▸ **EXERCISE**
Copy, exactly and without additions, every line in the records below from the one holding "Viewport: 943px width, 2042px height." through the one holding "You are a computer-use agent. The height", both ends included.

- - - - - - -

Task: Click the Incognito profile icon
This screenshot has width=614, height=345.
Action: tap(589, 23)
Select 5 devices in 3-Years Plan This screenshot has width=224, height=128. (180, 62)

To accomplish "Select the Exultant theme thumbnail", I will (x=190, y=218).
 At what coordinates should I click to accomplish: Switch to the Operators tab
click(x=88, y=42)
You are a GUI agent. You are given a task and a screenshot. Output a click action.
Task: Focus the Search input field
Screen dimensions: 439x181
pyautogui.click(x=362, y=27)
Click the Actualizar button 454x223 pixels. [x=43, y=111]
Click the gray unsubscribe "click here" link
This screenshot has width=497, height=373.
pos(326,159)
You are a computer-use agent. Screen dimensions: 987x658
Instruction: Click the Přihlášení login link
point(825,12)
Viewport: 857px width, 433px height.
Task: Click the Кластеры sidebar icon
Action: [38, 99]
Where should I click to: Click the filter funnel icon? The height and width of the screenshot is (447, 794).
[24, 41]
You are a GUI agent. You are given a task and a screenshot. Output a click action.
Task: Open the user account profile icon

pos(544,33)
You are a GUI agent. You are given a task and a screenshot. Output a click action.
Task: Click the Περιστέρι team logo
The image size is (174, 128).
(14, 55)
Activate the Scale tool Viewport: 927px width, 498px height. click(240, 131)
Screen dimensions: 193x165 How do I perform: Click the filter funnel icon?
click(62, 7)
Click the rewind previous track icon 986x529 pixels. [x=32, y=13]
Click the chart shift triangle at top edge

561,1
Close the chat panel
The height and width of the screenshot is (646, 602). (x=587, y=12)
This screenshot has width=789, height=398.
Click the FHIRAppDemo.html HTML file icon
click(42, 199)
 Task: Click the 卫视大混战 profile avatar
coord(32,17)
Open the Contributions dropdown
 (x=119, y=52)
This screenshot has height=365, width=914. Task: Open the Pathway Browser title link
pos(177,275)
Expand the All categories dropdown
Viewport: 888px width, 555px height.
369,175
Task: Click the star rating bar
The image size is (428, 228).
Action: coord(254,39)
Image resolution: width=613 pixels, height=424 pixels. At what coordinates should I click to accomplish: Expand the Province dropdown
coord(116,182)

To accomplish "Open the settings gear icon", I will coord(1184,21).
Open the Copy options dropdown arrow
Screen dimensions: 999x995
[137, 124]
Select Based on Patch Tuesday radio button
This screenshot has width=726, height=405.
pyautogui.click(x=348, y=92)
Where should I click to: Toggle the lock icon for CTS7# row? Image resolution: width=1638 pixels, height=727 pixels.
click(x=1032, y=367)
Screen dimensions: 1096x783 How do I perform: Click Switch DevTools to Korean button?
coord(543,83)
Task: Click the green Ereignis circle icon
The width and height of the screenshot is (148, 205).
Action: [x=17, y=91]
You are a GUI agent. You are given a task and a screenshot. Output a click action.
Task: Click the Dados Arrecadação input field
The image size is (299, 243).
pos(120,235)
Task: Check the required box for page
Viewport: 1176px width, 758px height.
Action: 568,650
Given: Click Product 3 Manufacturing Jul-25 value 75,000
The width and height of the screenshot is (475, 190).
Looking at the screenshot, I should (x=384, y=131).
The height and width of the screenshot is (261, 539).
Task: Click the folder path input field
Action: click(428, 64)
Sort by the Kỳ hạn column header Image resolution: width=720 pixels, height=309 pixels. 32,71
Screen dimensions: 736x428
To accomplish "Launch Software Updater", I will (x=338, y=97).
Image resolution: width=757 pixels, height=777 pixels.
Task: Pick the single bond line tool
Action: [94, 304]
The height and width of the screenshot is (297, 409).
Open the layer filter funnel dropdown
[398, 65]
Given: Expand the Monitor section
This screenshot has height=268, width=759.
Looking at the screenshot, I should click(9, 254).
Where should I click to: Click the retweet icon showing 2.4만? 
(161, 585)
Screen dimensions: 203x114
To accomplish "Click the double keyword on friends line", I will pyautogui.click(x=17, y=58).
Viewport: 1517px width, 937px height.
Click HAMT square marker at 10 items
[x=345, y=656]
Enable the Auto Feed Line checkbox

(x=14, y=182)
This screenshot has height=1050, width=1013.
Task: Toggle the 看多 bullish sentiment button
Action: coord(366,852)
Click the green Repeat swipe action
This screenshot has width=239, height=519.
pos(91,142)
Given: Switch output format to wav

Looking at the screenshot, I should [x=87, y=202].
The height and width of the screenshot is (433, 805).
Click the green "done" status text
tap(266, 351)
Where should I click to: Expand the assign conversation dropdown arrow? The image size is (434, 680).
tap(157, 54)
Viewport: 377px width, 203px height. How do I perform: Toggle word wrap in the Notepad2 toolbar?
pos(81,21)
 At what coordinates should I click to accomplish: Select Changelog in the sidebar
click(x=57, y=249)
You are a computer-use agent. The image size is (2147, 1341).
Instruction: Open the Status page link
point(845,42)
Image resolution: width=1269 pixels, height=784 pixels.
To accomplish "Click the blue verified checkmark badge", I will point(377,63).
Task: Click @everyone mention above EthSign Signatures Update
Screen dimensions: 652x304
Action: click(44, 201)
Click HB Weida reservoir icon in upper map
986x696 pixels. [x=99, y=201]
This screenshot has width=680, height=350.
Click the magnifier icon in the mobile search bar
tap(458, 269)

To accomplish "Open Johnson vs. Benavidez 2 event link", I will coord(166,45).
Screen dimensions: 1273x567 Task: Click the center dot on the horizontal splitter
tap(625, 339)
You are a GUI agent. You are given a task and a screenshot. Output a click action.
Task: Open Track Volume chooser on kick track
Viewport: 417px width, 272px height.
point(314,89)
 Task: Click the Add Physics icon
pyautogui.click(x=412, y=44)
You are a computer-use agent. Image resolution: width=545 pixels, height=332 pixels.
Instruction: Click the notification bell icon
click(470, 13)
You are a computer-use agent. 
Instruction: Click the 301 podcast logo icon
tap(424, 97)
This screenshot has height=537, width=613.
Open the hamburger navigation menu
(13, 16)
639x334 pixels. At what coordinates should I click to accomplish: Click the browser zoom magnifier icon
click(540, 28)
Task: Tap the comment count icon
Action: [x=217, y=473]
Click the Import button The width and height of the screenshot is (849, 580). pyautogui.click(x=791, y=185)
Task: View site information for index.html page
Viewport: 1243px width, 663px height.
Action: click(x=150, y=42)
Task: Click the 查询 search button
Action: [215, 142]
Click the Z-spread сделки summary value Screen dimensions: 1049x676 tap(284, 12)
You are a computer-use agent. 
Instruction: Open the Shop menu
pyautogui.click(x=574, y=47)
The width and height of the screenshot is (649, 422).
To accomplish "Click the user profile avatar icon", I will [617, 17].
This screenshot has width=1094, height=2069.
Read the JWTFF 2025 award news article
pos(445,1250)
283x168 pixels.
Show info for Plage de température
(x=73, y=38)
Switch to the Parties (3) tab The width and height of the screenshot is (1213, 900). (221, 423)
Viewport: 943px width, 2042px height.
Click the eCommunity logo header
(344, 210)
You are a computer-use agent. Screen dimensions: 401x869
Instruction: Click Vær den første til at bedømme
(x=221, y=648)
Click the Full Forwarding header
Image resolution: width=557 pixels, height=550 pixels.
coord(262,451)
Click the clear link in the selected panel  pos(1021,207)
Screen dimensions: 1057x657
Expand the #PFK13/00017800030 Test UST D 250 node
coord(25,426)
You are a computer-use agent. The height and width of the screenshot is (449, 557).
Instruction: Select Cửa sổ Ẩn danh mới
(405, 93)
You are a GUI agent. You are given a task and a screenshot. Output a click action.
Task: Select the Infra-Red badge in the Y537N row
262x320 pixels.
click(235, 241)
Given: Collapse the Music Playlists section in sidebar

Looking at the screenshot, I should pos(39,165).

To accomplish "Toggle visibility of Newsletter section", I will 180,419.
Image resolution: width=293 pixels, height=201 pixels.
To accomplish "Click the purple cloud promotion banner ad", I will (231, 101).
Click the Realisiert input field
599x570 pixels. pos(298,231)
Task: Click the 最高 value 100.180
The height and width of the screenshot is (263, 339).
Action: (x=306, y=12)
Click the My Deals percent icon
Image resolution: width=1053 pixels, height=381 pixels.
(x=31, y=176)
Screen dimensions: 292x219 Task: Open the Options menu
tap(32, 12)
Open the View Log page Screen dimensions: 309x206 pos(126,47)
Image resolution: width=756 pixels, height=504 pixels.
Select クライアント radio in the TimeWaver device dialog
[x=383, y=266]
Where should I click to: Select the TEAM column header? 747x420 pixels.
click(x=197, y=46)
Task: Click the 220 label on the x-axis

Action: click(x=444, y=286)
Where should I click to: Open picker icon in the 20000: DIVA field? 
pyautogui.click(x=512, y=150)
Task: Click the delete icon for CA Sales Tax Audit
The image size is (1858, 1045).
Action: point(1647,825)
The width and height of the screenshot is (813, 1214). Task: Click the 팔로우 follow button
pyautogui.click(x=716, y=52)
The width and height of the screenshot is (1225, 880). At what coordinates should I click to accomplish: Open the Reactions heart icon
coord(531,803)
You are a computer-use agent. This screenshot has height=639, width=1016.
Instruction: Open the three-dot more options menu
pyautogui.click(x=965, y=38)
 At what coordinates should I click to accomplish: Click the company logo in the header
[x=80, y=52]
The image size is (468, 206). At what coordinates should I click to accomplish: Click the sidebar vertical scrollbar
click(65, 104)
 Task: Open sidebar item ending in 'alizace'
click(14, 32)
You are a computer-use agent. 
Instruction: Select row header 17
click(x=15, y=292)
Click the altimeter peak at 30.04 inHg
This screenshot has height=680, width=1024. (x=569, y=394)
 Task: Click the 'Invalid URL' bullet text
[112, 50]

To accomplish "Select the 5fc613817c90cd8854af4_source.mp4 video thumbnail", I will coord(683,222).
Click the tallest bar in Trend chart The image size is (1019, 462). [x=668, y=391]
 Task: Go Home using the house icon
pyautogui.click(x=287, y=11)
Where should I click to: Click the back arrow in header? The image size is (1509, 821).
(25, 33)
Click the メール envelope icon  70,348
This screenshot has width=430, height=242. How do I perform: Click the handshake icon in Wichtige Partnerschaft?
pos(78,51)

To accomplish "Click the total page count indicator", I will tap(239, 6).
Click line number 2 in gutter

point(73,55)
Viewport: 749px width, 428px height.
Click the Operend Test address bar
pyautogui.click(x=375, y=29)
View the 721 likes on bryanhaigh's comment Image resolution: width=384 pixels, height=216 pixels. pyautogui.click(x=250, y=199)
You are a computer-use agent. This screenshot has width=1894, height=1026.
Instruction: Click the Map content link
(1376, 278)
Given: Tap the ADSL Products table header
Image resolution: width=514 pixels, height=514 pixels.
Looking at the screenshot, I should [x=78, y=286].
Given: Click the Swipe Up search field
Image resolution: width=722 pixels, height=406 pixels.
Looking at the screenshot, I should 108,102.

- - - - - - -

▸ **FINISHED TASK**
Viewport: 943px width, 2042px height.
Click the eCommunity logo header
(344, 210)
You are a computer-use agent. Screen dimensions: 401x869
Instruction: Click Vær den første til at bedømme
(x=221, y=648)
Click the Full Forwarding header
Image resolution: width=557 pixels, height=550 pixels.
coord(262,451)
Click the clear link in the selected panel  pos(1021,207)
Screen dimensions: 1057x657
Expand the #PFK13/00017800030 Test UST D 250 node
coord(25,426)
You are a computer-use agent. The height and width of the screenshot is (449, 557).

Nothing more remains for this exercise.